Estas mujeres se enamoran del más lindo de la fiesta, el mejor vestido, el más viajado. Ese con el que jamás podrían quedar mal. Lo adoran porque sabe hablar, sabe comer, sabe estar a la altura de sus circunstancias. Pero ignoran que él también sabe como engancharlas y hacerles firmar la libreta colorada. Y que sabe como hacerse el boludo cuando las papas queman.
Algunas viven años negándose a la verdad y manteniendo muñecos que las exprimen como sanguijuelas mugrientas.
Otras (nuestra Su) revolean ceniceros.
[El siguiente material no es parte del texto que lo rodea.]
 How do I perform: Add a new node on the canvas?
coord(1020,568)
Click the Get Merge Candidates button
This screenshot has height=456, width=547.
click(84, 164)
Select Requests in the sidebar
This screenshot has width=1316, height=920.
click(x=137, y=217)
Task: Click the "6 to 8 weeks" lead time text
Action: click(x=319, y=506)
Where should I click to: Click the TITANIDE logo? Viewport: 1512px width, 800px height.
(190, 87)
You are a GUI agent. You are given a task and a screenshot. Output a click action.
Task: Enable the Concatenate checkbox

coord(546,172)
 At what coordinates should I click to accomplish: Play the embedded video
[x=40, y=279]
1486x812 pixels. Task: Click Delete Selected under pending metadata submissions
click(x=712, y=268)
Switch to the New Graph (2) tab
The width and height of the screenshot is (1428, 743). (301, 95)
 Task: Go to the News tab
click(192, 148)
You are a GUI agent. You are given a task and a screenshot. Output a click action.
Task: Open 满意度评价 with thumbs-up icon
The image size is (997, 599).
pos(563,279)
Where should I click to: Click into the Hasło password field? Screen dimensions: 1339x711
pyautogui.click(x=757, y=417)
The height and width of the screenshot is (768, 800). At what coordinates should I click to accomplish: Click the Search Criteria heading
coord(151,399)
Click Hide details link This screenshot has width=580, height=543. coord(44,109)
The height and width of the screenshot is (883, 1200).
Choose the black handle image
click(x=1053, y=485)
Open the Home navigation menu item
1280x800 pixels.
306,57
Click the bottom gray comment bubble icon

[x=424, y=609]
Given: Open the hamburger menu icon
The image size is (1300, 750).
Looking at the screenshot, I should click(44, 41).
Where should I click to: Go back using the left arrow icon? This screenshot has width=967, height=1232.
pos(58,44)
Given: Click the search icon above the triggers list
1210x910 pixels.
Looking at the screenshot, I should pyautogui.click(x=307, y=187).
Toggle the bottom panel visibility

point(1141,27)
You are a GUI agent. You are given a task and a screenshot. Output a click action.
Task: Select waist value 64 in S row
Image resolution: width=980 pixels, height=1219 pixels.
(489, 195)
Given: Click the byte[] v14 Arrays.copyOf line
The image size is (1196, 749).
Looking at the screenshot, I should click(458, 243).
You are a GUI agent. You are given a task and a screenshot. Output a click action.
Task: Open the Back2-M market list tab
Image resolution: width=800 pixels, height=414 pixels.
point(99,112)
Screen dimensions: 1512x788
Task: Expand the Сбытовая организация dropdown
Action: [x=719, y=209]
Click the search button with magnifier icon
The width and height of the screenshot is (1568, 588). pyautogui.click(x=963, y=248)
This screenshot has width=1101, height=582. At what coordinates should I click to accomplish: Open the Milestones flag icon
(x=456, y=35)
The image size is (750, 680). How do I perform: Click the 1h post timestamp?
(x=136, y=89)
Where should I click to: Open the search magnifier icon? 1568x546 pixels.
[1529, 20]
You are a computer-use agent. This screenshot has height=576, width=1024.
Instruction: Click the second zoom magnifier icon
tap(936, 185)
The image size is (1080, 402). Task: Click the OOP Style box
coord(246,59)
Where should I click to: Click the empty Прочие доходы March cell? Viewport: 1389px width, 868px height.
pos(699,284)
Alabadas sean!
La Su, Corcho y Rama (la malcasada que tropieza dos veces)
Porque a quien nace barrigón es al ñudo que lo fajen, algunas tropiezan dos (y ojalá solo fueran dos) veces con la misma piedra.
Se enamoran vanamente de aprendices de yuppie, que con sus empresuchas siniestras las llevan a la ruina moral y económica. Los defienden a capa y espada en nombre de su tan venerada relación. Se gastan años explicando porqué invierten confianza y ahorros en esos vampiros oportunistas que las usan de escalera a la fama (o a donde sea).
Luchan con afán por proteger su pareja. Lo intentan todo, y finalmente, lo pierden todo.
Aprenden, o eso dicen, y se juran no volver a caer en el mismo error.
Mal que les pese, algunas malcasadas no tienen remedio.
Siempre volverán a pecar de ingenuas, de calentonas, de buenas consejeras, generosas o valientes.
A mí me apenan, y me crispan.
Pero me gusta pensar que entre tanto desatino, entre tanta pifiada y tanta resignación, en algún momento, en algún instante entre tocar el fuego y quemarse, encuentran un poquito (un poquito!) de felicidad.